Bu tip roller fiziksel açıdan zorlayıcı mı?
‘Assassin’s Creed’, ‘X-Men’e kıyasla kesinlikle daha zorlayıcıydı. ‘X-Men’de canlandırdığım karakter olan Magneto’nun çok fazla kavga sahnesi yoktu. ‘Assassin’s Creed’de ise yaralandığım takdirde çabuk toparlanabilmem için formda ve güçlü olmam gerekiyordu. Aksiyon sahnelerinin çoğunu bizzat ben canlandırmaya çalıştım.

Annen İrlandalı, baban ise Alman. Londra’da yaşayan biri olarak Brexit hakkında ne düşünüyorsun?
Yıkıldım. Kelimenin tam anlamıyla yıkıldım.

En azından İngilizlerin çoğunun artık hayalini süsleyen bir şeye sahipsin: İrlanda pasaportu.
Aslında Almanya pasaportum var. İrlanda pasaportu almayı da yıllardır istiyorum ama bir türlü fırsatım olmadı. Londra’nın en çok sevdiğim yönü, her şeyin bir arada olması. Farklı kültürler, dini inançlar… Hepsinin birlikte var olabilmesi bana ilham veriyor. Sadece Avrupa’da rahatça dolaşabilme hakkı bile AB’de kalmaya değerdi. Çocuğum olsa onun Avrupa’da istediği yere gidebilmesi ve çalışabilmesi fikri harikaydı.

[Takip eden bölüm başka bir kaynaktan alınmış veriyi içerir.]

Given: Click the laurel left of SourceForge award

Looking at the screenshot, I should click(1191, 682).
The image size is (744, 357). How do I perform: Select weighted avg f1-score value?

Film yapımcılığına artık daha çok emek harcıyorsun. Oyunculuğu ileride tamamen bırakmak var mı aklında?
Bırakacağım demiyorum ama bir yanım oyunculukta sınırlı bir süre başarılı olunabileceğini düşünüyor. Başarılı bir oyuncu sıfatını elde edene dek bir yolculuğa çıkıyorsunuz ve bir noktadan sonra düşüşe geçiyorsunuz.

Yani bir oyuncu olarak en tepe noktaya ulaşmaya çalıştığını söyleyebiliriz.
Sanırım kendime şu soruyu soruyorum: Neden bu kadar çok çalıştım? İş konusuna neden bu kadar çılgınca saldırdım? Öldüğümde işimle mi anılmak istedim? Belki de bulunduğum noktaya gelmek için uzun süre çalışmam gerektiğindendir. Bilmiyorum. Kesin olan, oyunculuğa bir süreliğine ara vereceğim.